İnsani güvenlik kavramının temel hukuki kaynaklar arasından kabul edilen Birleşmiş Milletlerin İnsani Kalkınma Raporu'na göre; insani güvenlik mutlu ve şerefli bir şekilde var olmalarının sağlanması olarak ifade edilmiştir (Kanat, Kodaman, İren, 2016: 581). Bu bağlamda, uluslararası barış ve güvenliği sağlama konusunda birinci sıradaki küresel örgütlerden bir tanesi de BM'dir. BM nezdinde terör ile ilgili suçların önlenmesi çerçevesinde on sekiz sözleşme imzalanmıştır. BM Genel Kurulu ve BM Güvenlik Konseyi, üye devletler ile imzaladığı sözleşmeler ve aldığı bu kararlar ekseninde ortak bir işbirliği oluşturmaya çalışmıştır.

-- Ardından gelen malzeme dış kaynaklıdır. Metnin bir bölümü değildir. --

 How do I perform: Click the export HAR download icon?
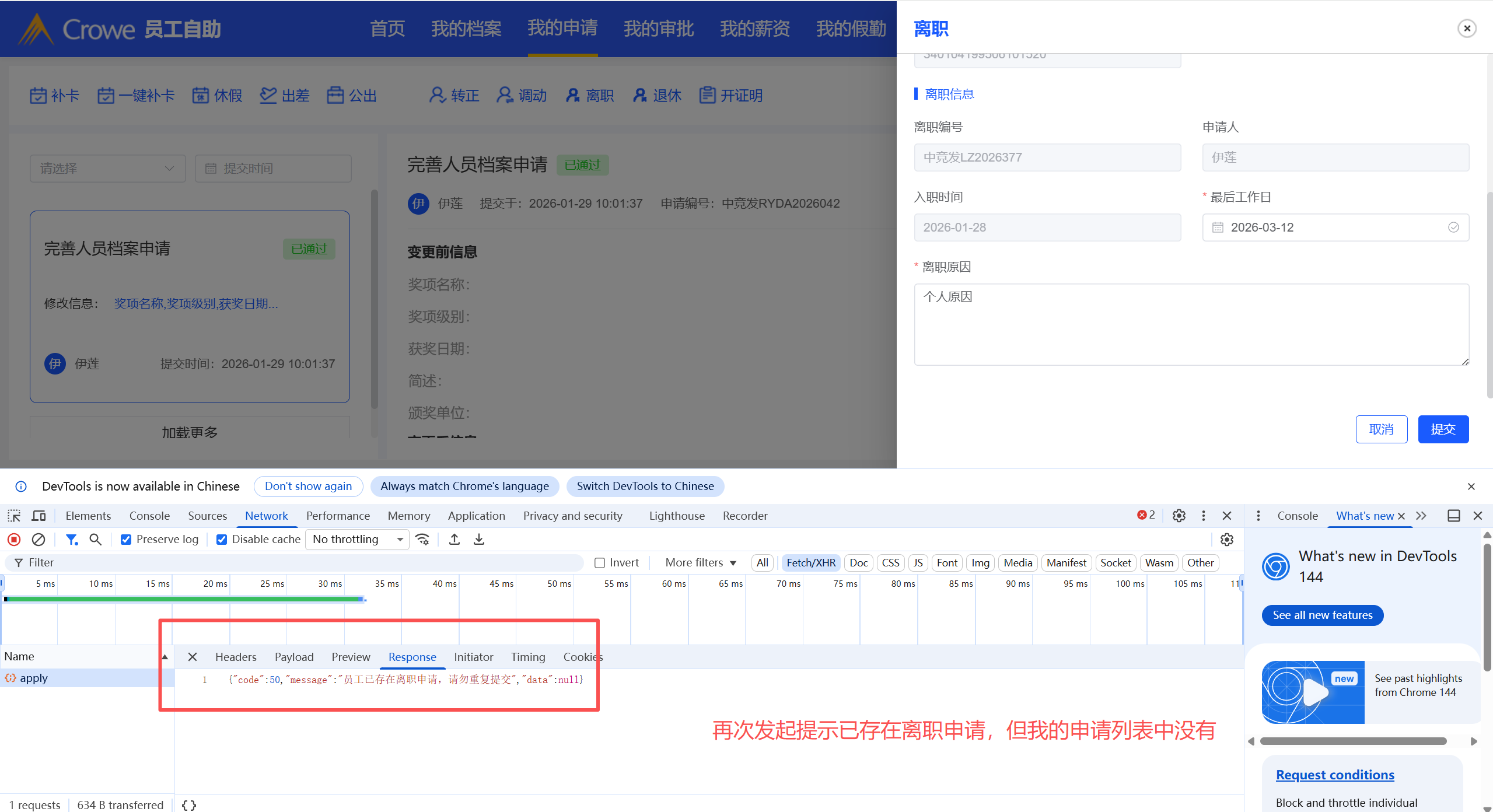[479, 540]
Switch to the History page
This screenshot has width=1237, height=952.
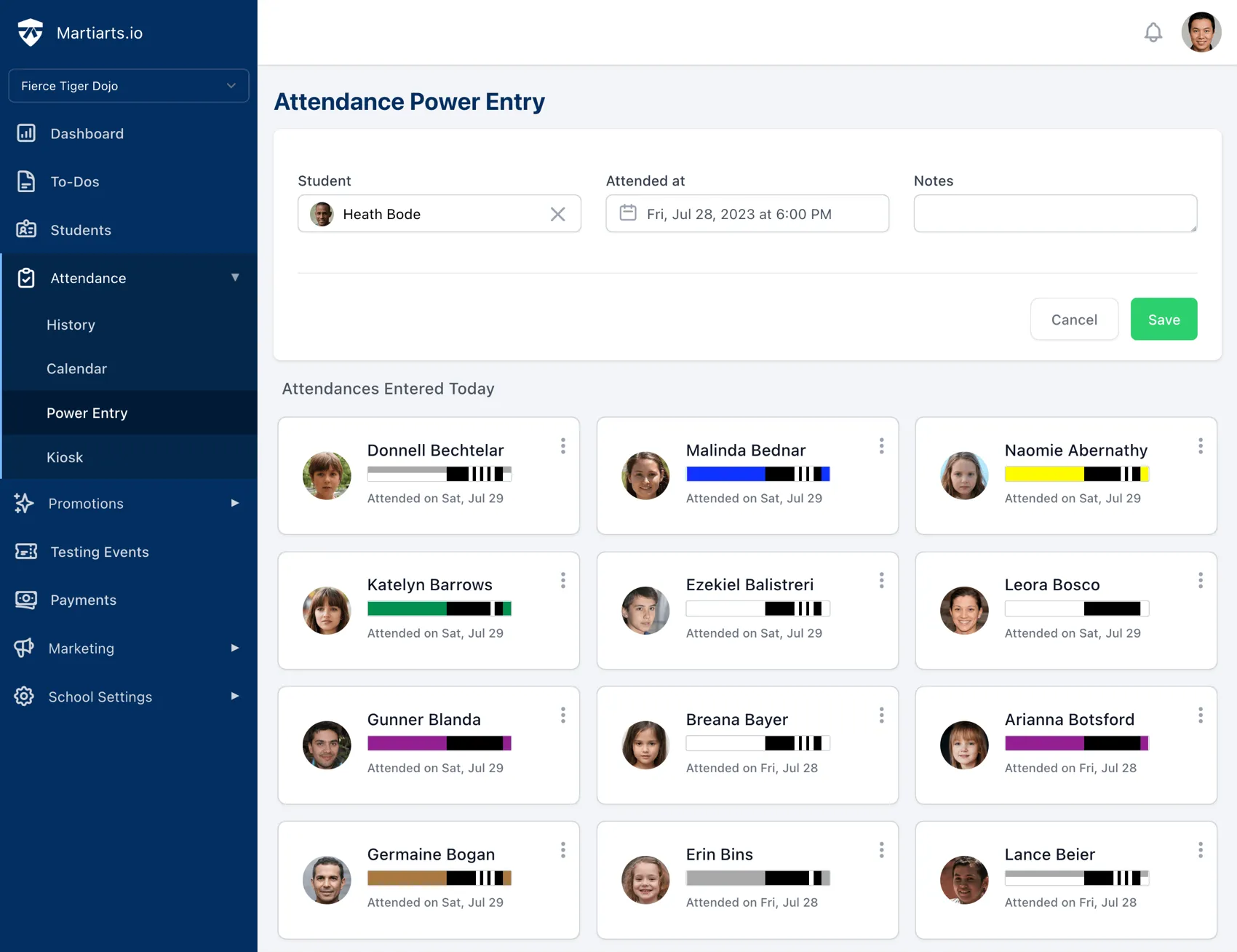coord(71,325)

Diğer örgütler gibi BM'de içerisinde bulunduğu uluslararası sistemin gelişmesine önemli katkılarda bulunmuştur (Kaşıkçı, 2016: 2). Bu bağlamda BM, terörizm ile mücadele alanında bir çok anlaşmayı üye devletler ile imzalayarak konunun çerçevesini belirtmeye çalışmıştır. Bu konuda 1945 tarihli BM Antlaşması'nın 1. maddesi/1. bendine: BM'nin amaçları; "uluslararası barış ve güvenliği korumak, saldırganlık ve öteki barış bozucu tehditlerini önlemek, kaldırmak, saldırganlık ve öteki barış bozucu eylemleri bastırmak üzere etkin toplu önlemler almak, barışçı yollarla ve adalet ve uluslararası hukuk ilkelerine uygun çözümü sağlamak" ifadeleri yazılmıştır. Birleşmiş Milletler'e göre terör eyleminin tanımı şu şekilde yapılmıştır: Savaş suçlarının barış zamanına karşılık gelen halidir. 1999 yılında BM Genel Kurul kararına göre terör; "özel kişilere, grup ya da halkın tamamına siyasi, felsefi, ideolojik, ırkçı, etnik, dini ya da başka sebepler ile her türlü yasa dışı baskı vasıtasıyla dehşet ortamı oluşturmaya tahrik eden tüm cezai eylemlerdir" şeklinde açıklama yapılmıştır.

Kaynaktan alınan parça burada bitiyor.